Assembling through Music
Laura Belik on the Arts + Design Mondays @ BAMPFA | Public (Re)Assembly talk series
Hit Parade: Musical Archives and Public Knowledge with Josh Kun with Thao Nguyen, November 20, 2017
Assembling through music happens all the time, but often we fail to notice how powerful this can be. Writer, curator and professor Josh Kun make this statement evident through his work “Hit Parade: Live in San Francisco”, that combines research, performance and curatorial works while discussing topics of gentrification in the Bay Area.
Kun points out that Dj’s, for example, need to learn how to listen, reiterating how sensitive the act of playing for the others is. He explains how one has to know the moment, understand how to respect and to sustain sounds, while keeping them alive at the same time. Sound, thus, is a way to start a conversation, and most importantly, to learn how to listen. “Music is about making it audible. It is a demonstration of a collective presence” Kun points out, understanding music as a way of assembly and a political act. He also reminds us that being together (either playing or listening) is not necessarily about being in a consensus with one another, but is about the experience of sharing. These premises are made clear through Kun’s project
“Hit Parade”, started with Kun looking at the SF Public Library music library’s sheet music collection catalogued with call numbers that begin with “HP,” or “Hit Parade”. Kun’s archival research was driven by questioning who the people were that didn’t make it to the top of the charts, and were forgotten. Although this clearly seems to be a question related to music history, the interesting turnover is how Kun expands this conversation to a matter of gentrification in the city, thus presenting his motto with a beat: “Who has the hit, and who gets hit?”
“Hit Parade”.Digging through the archives of the SF Public Library, Kun’s research recognizes the changes that have been happening around San Francisco throughout the years. Gentrification can also be seen through music. Choosing sheet music that is in direct conversation with an event or iconic moment for its population, Kun invites a group of musicians to interpret the music as a collective.

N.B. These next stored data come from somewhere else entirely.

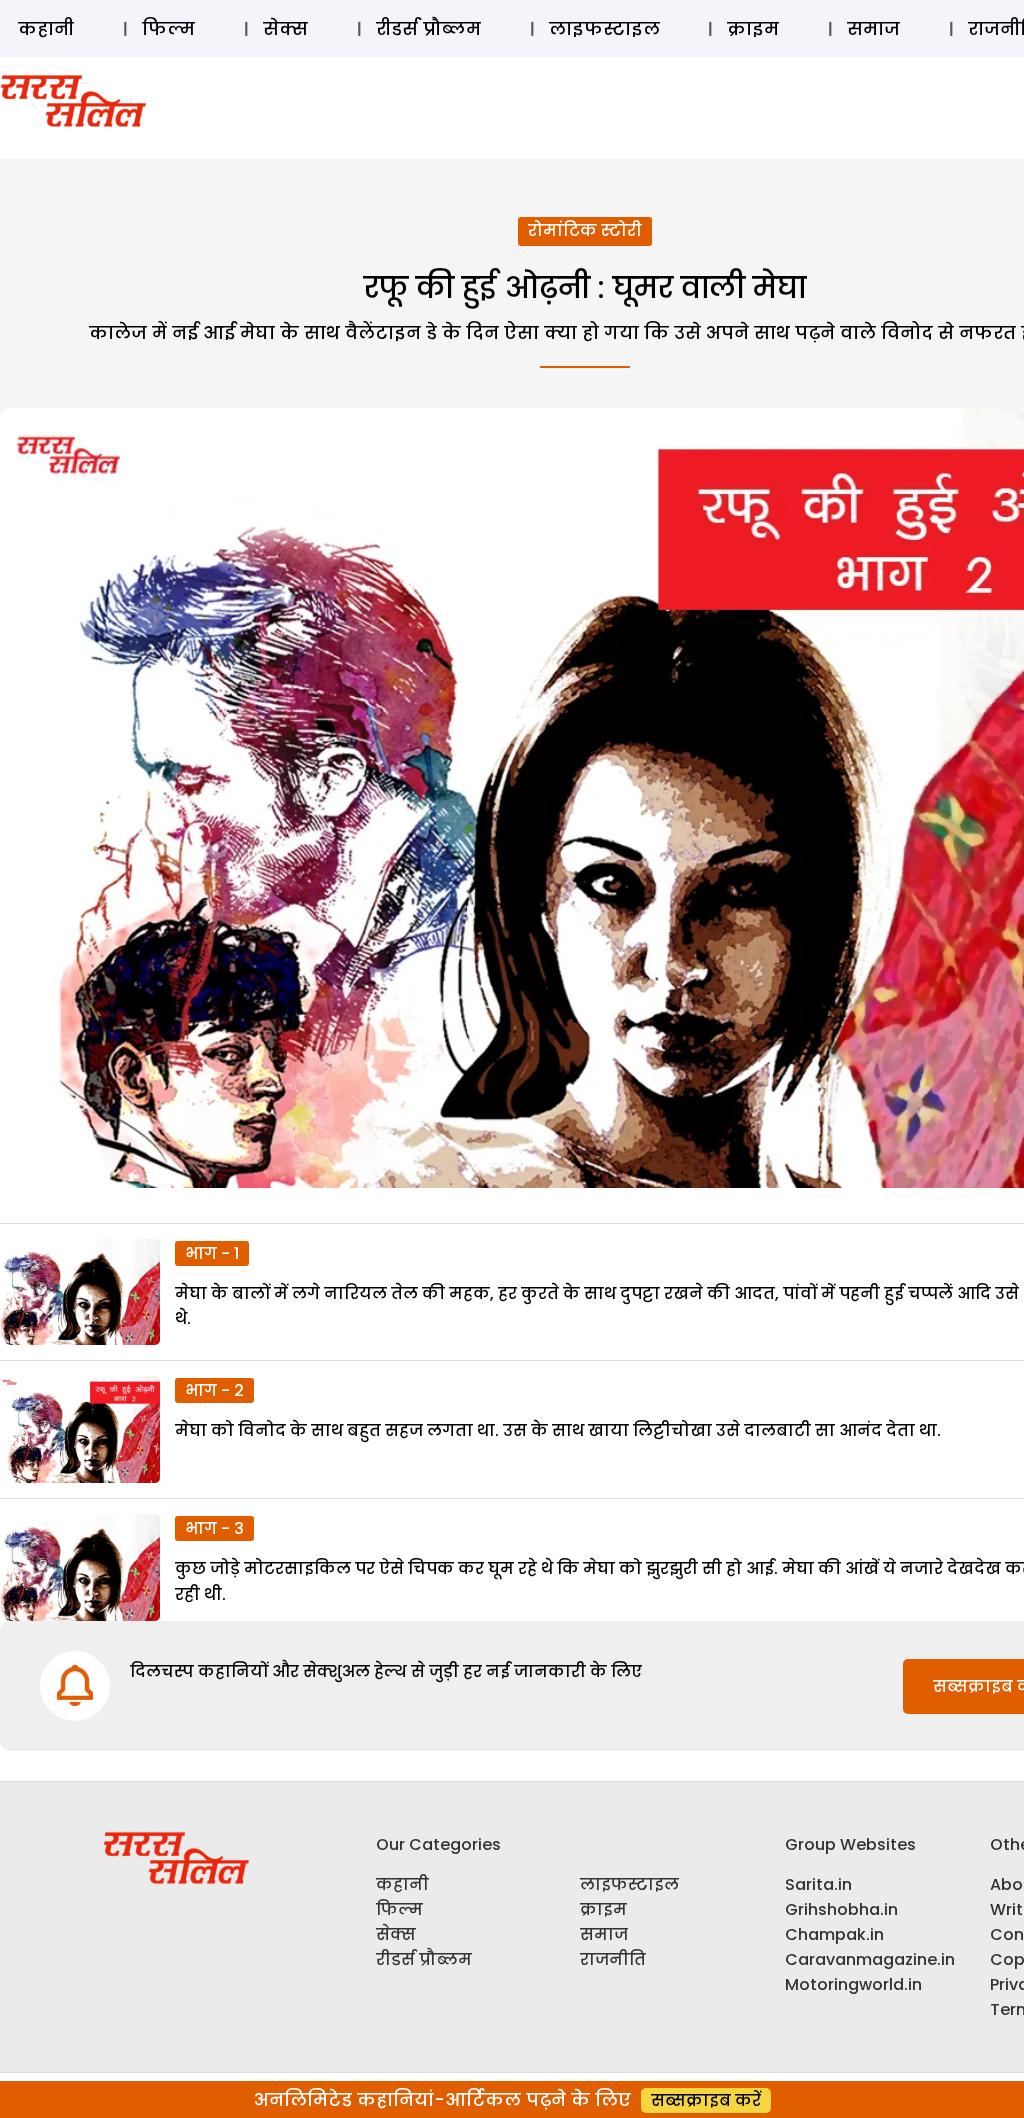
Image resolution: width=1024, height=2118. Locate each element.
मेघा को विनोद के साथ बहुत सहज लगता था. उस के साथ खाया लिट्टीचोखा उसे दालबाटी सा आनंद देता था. (558, 1430)
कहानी (46, 28)
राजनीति (613, 1959)
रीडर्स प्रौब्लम (428, 28)
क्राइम (753, 28)
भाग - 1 (212, 1253)
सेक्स (285, 28)
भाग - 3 (214, 1528)
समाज (873, 28)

None of the musicians know each other previously, nor could they prepare beforehand for the performance, which happens live in front of an audience. By working as a kind of an open rehearsal, where people have to deal with each other in a public space, and ultimately, get to a consensus, Kun explores the connections this experience has as a public and collective way of thinking about assembly. Rehearsal is a method, a mode of dialogue. Kun’s goal with this experience is less about the finished product, but about the process, figuring out “how to assemble”.
Assembly as music has the power of resonating with people. Besides his archival work, Kun’s research is also based in collecting oral histories of the ones who live in those neighborhoods facing rapid change. “People’s voices give voice to the city”. Music and sound, once again, are as much about being heard as to learn how to listen. “But music is the rehearsal, and not the change itself”, Kun reminds us. There is much to be done still. The lecture ended with a moving presentation by the singer and songwriter Thao Nguyen, that was also involved with Kun’s project.
Laura Belik (PhD Student, Architecture) reviewed the November 20, 2017 talk, Hit Parade: Musical Archives and Public Knowledge, the eleventh lecture in the Fall 2017 Arts + Design Mondays @ BAMPFA series. To learn more about the series, see below:
What is the role of public assembly in our current moment? And to what degree are new models necessary to respond artistically and technologically to our political climate? After a highly successful launch of Arts + Design Mondays @ BAMPFA in Spring 2017, Berkeley Arts + Design is pleased to present a new suite of exciting lectures that explore the theme of “public (re) assembly” from a variety of perspectives. The word assembly carries a range of associations. It challenges us to think about the democratic right to assemble; it recalls the artistic history of assemblage. It provokes us to imagine new systems of arrangement that respond to a digital age. It asks to consider how UC Berkeley might re-imagine the “school assembly” as a site of social transformation.